Isaacson's "clarification":
"To clarify on the Starlink issue: the Ukrainians THOUGHT coverage was enabled all the way to Crimea, but it was not."
contradicts what he wrote in his book:
"Throughout the evening and into the night, he personally took charge of the situation. Allowing the use of Starlink for the attack, he concluded, could be a disaster for the world. So he secretly told his engineers to turn off coverage within 100 kilometers of the Crimean coast. As a result, when the Ukrainian drone subs got near the Russian fleet in Sevastopol, they lost connectivity and washed ashore harmlessly."

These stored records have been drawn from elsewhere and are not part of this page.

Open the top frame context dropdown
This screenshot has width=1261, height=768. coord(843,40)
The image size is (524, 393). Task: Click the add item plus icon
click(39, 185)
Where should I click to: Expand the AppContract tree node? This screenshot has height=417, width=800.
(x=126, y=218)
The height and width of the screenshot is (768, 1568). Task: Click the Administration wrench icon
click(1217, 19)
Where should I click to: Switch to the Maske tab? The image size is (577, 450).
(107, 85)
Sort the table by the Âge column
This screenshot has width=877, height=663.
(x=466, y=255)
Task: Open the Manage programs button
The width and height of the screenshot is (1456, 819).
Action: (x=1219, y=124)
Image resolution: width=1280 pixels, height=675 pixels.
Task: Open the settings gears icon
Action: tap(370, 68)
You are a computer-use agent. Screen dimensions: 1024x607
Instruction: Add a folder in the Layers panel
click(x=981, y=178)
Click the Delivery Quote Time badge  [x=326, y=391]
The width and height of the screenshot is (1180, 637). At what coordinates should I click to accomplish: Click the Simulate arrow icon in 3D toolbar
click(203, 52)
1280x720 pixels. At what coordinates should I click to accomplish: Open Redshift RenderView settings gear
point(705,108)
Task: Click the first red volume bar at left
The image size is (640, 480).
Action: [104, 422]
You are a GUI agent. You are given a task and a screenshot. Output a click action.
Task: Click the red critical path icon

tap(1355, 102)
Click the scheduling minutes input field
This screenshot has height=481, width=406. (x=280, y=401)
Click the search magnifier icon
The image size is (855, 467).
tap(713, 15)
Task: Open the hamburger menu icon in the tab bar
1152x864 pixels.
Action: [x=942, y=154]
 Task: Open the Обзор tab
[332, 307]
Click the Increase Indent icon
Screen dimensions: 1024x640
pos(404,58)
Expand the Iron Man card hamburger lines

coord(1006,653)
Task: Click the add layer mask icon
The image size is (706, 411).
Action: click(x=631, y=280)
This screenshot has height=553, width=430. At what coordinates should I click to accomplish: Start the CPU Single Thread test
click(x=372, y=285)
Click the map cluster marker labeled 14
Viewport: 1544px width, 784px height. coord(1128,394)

Now if Isaacson lost his mind or had an alternative recollection to what happened in reality, don't you think it's strange that the book mentions the oddly specific distance of 100km from the shore...if in fact the coverage wasn't there at all as Isaacson later claimed on Twitter? I don't believe a biographer would just invent such a random fact to fill out a paragraph in a book. I also don't believe the Ukrainian military would've sent out drones on the mere *THOUGHT* that they'd have coverage. Do you?
Anyway the book is still for sale with that same text, so I'd have my doubts that the "clarification" is real, and not the result of Musk's leaning on Isaacson to change the narrative because he realised version of events in the book made him look bad.
Like I said already: Musk is no stranger to revisionism.
Like you said already: he said/she said.